Proceso logístico que agrupa varios componentes individuales en un único kit listo para su uso, venta o montaje. Se trata de un concepto fundamental en el ámbito de logística con implicaciones prácticas relevantes para las empresas y profesionales que gestionan el almacenamiento, el transporte y la cadena de suministro. Comprender bien kitting permite tomar mejores decisiones operativas y reducir costes.
Un almacén de recambios prepara kits de mantenimiento para talleres: reúne filtro, aceite, junta y tornillos en un solo paquete con un único código, de modo que el taller pide una sola referencia en lugar de cuatro por separado.
El kitting consolida varios artículos en una única unidad con su propio SKU. Se usa en fabricación (kits de montaje), e-commerce (packs promocionales) y mantenimiento. Simplifica el picking, reduce errores y agiliza la producción o la venta.

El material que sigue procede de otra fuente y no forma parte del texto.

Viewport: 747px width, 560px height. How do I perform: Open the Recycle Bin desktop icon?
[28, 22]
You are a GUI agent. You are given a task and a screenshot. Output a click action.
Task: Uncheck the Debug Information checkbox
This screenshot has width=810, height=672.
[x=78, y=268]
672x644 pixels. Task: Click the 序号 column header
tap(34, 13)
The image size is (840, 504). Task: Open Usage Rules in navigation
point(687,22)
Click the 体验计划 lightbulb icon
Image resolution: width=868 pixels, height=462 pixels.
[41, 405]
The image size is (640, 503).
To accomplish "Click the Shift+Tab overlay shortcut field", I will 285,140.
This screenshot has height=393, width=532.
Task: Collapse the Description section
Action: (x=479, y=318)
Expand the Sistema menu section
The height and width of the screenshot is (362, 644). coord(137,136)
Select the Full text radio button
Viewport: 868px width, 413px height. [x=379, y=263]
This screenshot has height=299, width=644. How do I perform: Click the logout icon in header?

El kitting es el proceso de agrupar varios artículos o componentes individuales en un único conjunto (kit) que se gestiona con una sola referencia o SKU. El kit resultante queda listo para su venta, montaje o consumo como una única unidad.
Se utiliza para preparar kits de montaje en fabricación, packs promocionales en comercio electrónico, conjuntos de recambios en mantenimiento industrial, o cajas de bienvenida y suscripción. Simplifica el pedido y la manipulación al reducir varias referencias a una sola.
El kitting agrupa componentes sin transformarlos, dejándolos listos para su uso o montaje posterior; el ensamblaje implica unir o montar esos componentes para obtener un producto terminado. El kitting es una operación logística de valor añadido, no de fabricación.
Reduce el tiempo y los errores de preparación de pedidos al manipular una sola referencia, acelera las líneas de montaje al entregar los componentes agrupados, mejora el control de inventario y permite crear ofertas o packs con mayor valor percibido.
Puede realizarse de forma anticipada (kitting a stock, creando kits que se almacenan) o bajo pedido (se montan los kits al recibir la orden). La elección depende de la demanda, la caducidad de los componentes y el coste de mantener kits preparados en inventario.